Campaigners for the release of young Afghani orphan Mashal Jabari were delighted to hear that following a judicial review being lodged the judge agreed the following interim measures: until another full age assessment is completed, Mashal is to be considered 14 years of age and placed with a foster family in Wales where he has some support.
After being transported in a caged van with an adult detainee on the long journey from Cardiff to Oxfordshire, Mashall was placed in a dormitory with seven adult men. The UKBA planned to put Mashal on a flight to Afghanistan on Tuesday 9 March where his parents and sister had been killed for collaborating with the allied occupation forces. His older brother who has been given refugee status is currently taking his GCSE examinations in Leicester and is frantic with worry at the fate of his younger sibling.
Mashal was released from Campsfield House IRC at around 7.30 on Thursday evening and is now with his foster carers in Cardiff. A full update including details of further action and support that would help Mashal’s case to be resolved quickly and to assist him in beginning to recover from the trauma he has experienced in his own country and here in the UK will follow.
Thank you to everyone who sent letters, faxes and emails to the Home Secretary Rt. Hon. Alan Johnson MP, Evan Harris MP and their local MPs.
The response has been overwhelming, heartening and invaluable.

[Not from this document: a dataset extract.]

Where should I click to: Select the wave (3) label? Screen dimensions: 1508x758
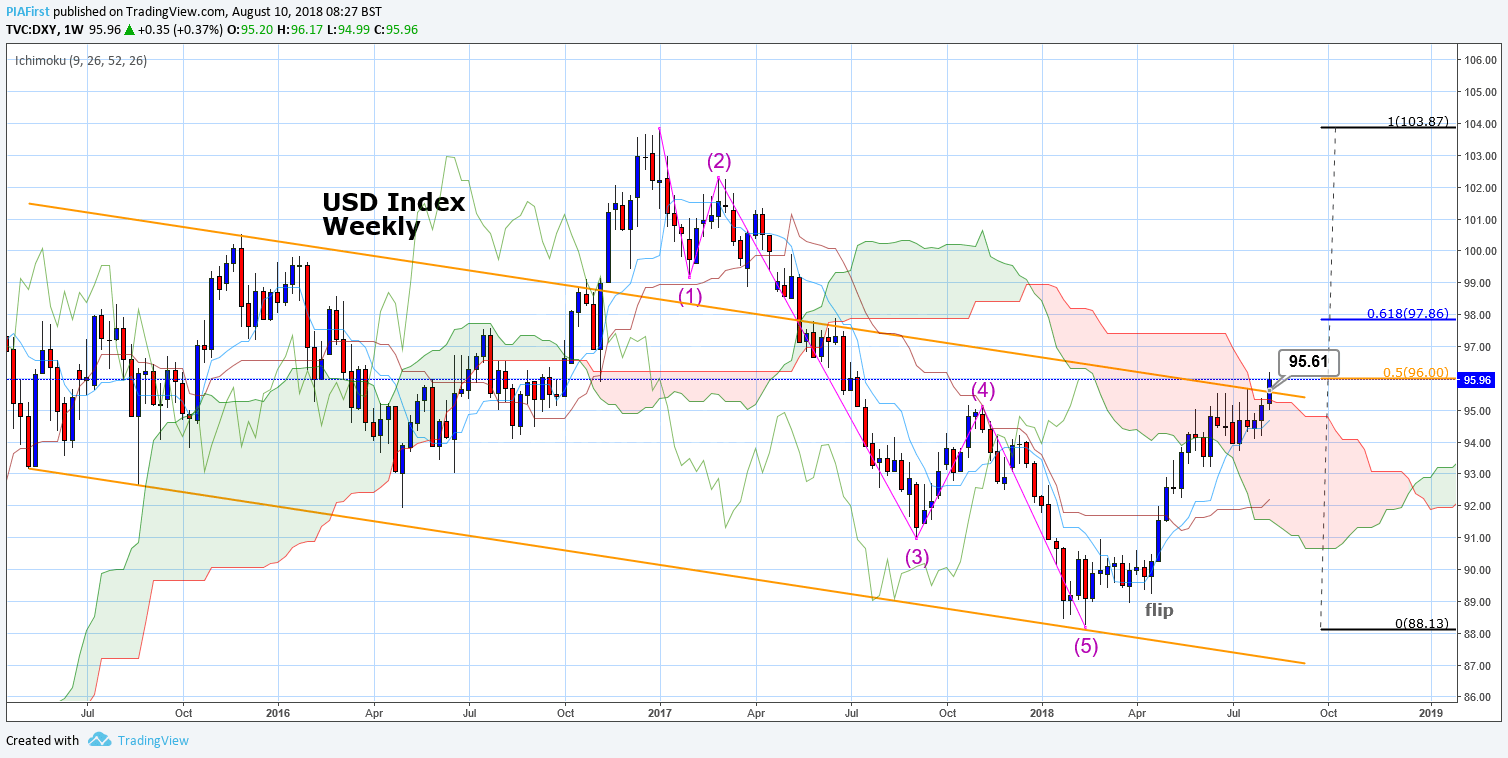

A 14 year old orphan has been arrested & detained in Campsfield Immigration Removal centre near Oxford, which exclusively holds adult males, and is due to be deported because the authorities claim not to believe he is under 18. His older brother has refugee status — the authorities accept that the older brother is under 18. . .As they say, do the maths.

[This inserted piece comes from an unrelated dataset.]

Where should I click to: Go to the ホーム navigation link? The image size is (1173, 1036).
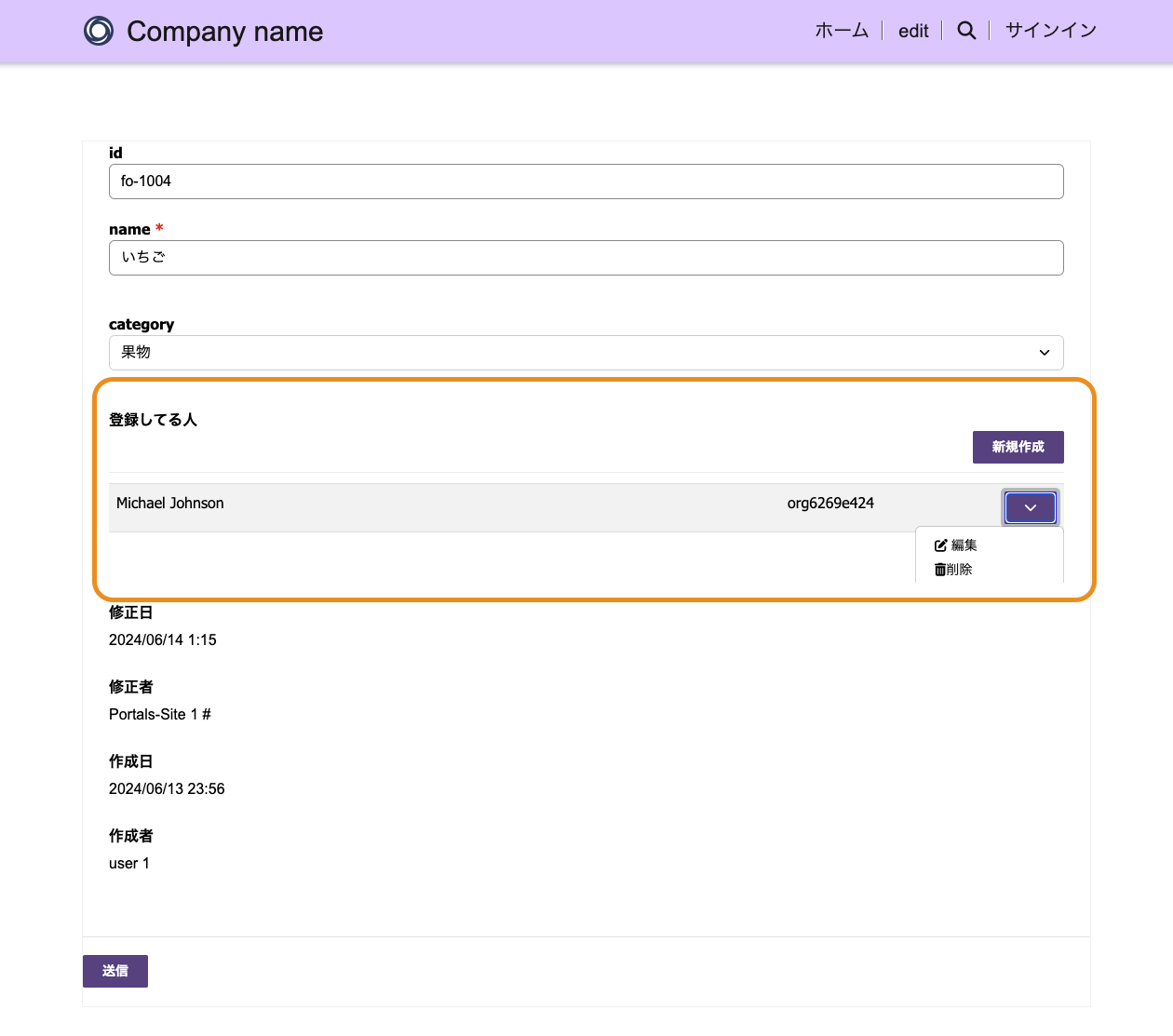click(x=841, y=31)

Welsh Refugee Council today called on UKBA and Cardiff Council to act quickly to release Mashal Jabari, 14 years of age, from Campsfield detention centre, and to suspend removal directions until a full assessment of his age can be made. Welsh Refugee Council does not normally comment on individual cases, but in this instance believes that there are compelling compassionate grounds why this boy should be allowed to remain in the UK.
Zaki Jabar, aged 15, arrived in the UK alone and extremely traumatised in November 2008. He came from Afghanistan and when he left his father was missing presumed dead and his mother was sick. His family had been attacked after his father had given assistance to the American forces, and Zaki had seen his sister killed. He was placed in foster care in Leicester by Rutland Social Services and given Refugee Status. He is currently sitting his GCSEs. He was anxious to trace his younger brother Mashal.

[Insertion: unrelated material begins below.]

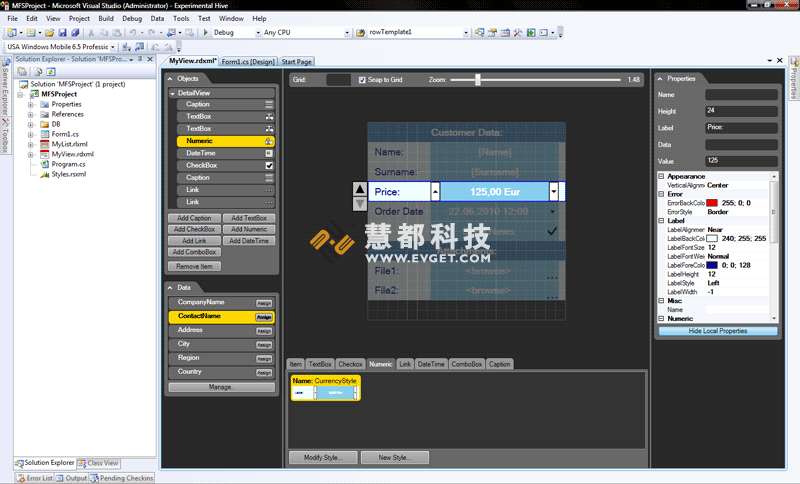Open the Build menu
The width and height of the screenshot is (800, 484).
[105, 18]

Mashal Jabari arrived in the UK in October last year, and claimed asylum on arrival. By then he knew that both his parents were dead. He was assessed as being over 18 even though he said he was 14. He was sent to Cardiff where he was initially placed in the hostel for adult new arrivals. He was refused asylum in November. Welsh Refugee Council staff working in the hostel, who have now known Mashal for 4 months, have been extremely concerned because he seemed so clearly to be 14 rather than 18 and because he has been depressed and suicidal at the fear of being sent home to Afghanistan.
Mashal’s GP has stated in writing that Marshal appears to be under 18. Social workers in Cardiff are on record as saying that they think Mashal is under 18 following an initial assessment, but they have not carried out a full age assessment and so it has not been possible to persuade the Border Agency of his age.
Mashal said he had an older brother called Zaki who was also somewhere in the UK. Eventually, through a chance encounter, it has been possible for the 2 brothers to be reunited – they met last month in Leicester. Photos of the meeting show them with their arms around each other – Zaki the tall broad shouldered one, Mashal the small, boyish one.